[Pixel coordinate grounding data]

--*--

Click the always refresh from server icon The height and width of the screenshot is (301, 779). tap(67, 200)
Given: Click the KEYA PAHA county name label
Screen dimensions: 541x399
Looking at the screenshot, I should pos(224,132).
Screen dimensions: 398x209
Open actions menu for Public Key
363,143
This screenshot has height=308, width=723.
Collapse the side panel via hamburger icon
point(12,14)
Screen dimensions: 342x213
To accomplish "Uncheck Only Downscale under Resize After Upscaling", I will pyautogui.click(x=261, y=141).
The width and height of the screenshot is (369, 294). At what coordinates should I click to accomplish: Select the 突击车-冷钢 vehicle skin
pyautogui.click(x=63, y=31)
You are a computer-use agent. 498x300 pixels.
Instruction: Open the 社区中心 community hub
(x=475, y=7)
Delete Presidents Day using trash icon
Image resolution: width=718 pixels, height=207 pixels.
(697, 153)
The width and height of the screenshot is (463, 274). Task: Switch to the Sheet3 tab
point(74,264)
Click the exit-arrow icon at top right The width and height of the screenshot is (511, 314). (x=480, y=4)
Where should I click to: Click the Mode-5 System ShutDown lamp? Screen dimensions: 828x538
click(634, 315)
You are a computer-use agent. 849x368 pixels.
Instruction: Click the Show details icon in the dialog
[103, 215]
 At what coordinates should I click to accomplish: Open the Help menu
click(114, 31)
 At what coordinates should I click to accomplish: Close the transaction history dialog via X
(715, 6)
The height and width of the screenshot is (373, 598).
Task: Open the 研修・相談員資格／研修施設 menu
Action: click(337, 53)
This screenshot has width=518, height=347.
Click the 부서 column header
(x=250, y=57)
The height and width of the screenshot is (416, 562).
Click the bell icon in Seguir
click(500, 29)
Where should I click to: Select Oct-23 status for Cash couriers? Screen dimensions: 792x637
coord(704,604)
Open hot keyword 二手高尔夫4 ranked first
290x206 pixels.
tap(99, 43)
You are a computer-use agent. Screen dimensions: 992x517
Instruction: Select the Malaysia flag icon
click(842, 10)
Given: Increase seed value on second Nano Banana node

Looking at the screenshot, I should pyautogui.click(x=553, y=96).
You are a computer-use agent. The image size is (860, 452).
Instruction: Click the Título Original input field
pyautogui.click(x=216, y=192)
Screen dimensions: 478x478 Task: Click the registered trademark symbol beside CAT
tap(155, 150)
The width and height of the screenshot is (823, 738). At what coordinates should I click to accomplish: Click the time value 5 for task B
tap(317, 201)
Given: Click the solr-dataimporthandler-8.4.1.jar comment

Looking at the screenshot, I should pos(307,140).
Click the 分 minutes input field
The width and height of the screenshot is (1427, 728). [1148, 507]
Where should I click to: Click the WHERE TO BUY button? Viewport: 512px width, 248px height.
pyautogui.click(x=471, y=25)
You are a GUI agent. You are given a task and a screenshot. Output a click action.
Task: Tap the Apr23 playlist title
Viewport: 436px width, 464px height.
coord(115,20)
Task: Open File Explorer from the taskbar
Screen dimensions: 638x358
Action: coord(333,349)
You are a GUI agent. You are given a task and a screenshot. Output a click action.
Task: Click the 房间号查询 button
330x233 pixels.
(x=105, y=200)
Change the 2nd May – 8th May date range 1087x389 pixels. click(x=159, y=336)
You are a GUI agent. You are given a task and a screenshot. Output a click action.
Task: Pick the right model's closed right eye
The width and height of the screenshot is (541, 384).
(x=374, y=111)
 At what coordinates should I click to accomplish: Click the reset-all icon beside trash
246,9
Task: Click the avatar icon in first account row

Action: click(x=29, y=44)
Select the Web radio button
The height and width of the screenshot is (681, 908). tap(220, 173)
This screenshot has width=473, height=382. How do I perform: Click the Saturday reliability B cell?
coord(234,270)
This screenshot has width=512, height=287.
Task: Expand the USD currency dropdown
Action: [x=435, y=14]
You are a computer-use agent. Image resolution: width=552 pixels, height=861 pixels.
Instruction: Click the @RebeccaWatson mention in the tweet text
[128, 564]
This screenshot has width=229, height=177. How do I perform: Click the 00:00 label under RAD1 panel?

--*--

Within the entries above, how many lines hold the string "agent"? State the number with no other words.

8